Interpretacja to w pewnych ujęciach także język w jakim następuje przekazywanie myśli. Mówiąc "jutro będzie padało", przekazujemy prawdę tylko wtedy, gdy ktoś te słowa jest w stanie przełożyć na wizję wody lecącej z nieba.

Ale także pojawia nam się myśl 4:

Myśl 4:

Prawda - to zawsze pewien wybór

Prawdziwych z potocznego punktu widzenia aspektów dowolnej sprawy jest najczęściej nieskończenie wiele. Dlatego obiegowe stwierdzenie górnolotnej grafomanii w stylu "prawda jest jedna" nie oznacza według mnie nic sensownego. 

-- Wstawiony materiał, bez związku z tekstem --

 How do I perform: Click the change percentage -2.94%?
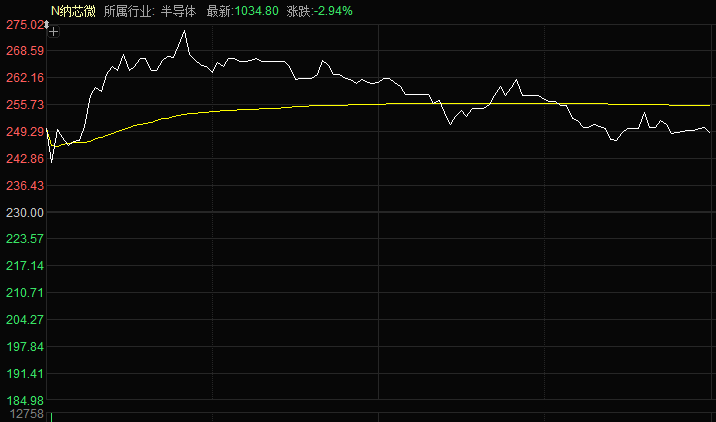(x=333, y=10)
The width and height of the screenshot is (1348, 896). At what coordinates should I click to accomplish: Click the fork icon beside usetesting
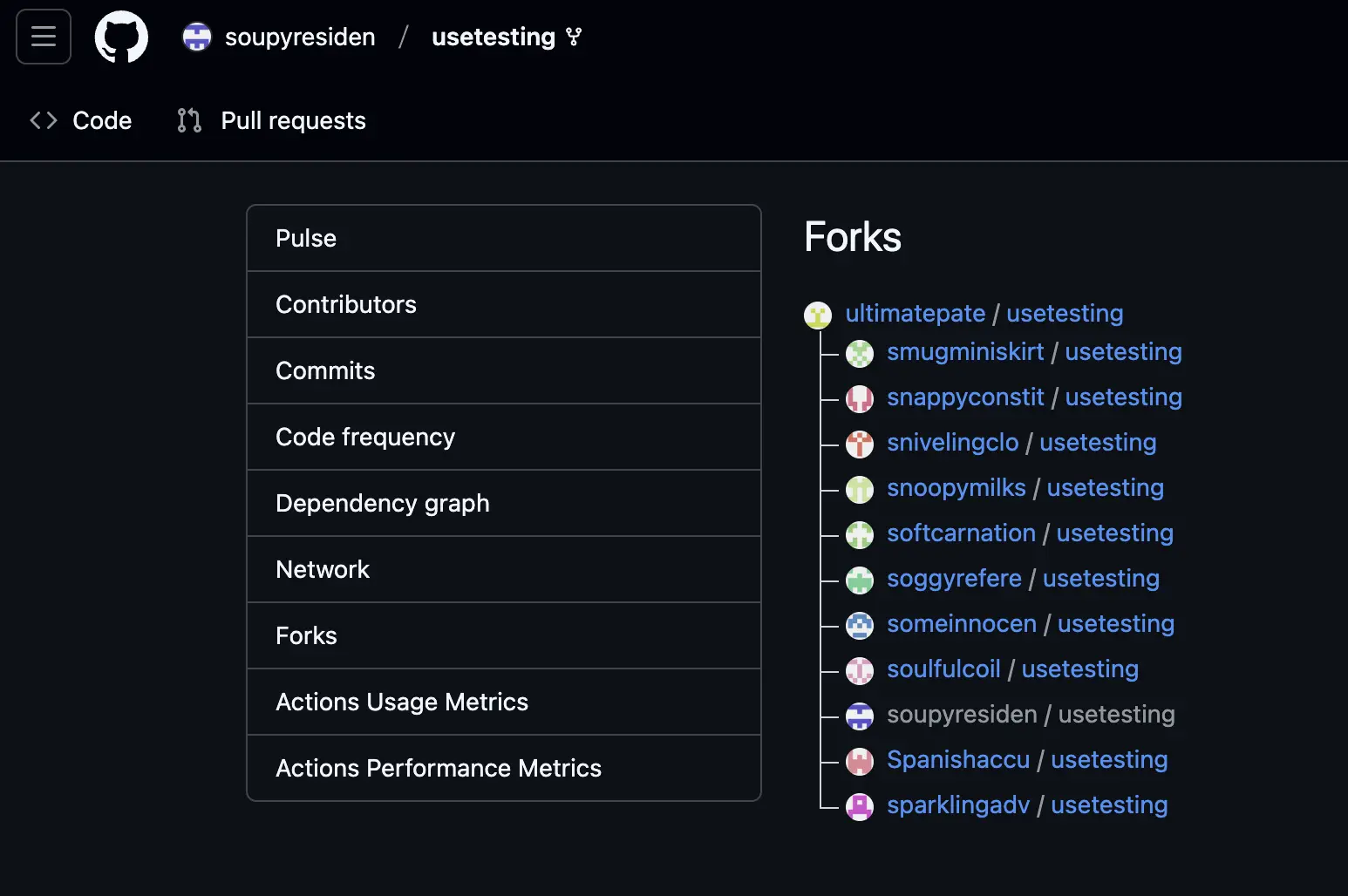point(573,37)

Przykład: mamy fakt - Kasia dostała w szkole dwójkę. 
Prawd o tym fakcie jest niezliczone multum: że dostała ją w szkole, że to była Kasia, że w szkole stawia się oceny, że jedną z dozwolonych ocen jest dwójka, że Kasia bywa w szkole, że Kasi stawia się stopnie, że stopień jest oceną pracy Kasi, że... 
- nie będę wypisywał następnych prawd na opisany temat. Każde z tych stwierdzeń zwraca uwagę na pewien aspekt rzeczywistości - coś nam z niej przekazuje, pod warunkiem, że potrafimy to odebrać, zrozumieć. Ważne w tym akapicie jest jednak to, że aby przekazać komuś prawdę, musimy wybrać - skupić się na tym, co uznaliśmy za ważne z jakiegoś powodu.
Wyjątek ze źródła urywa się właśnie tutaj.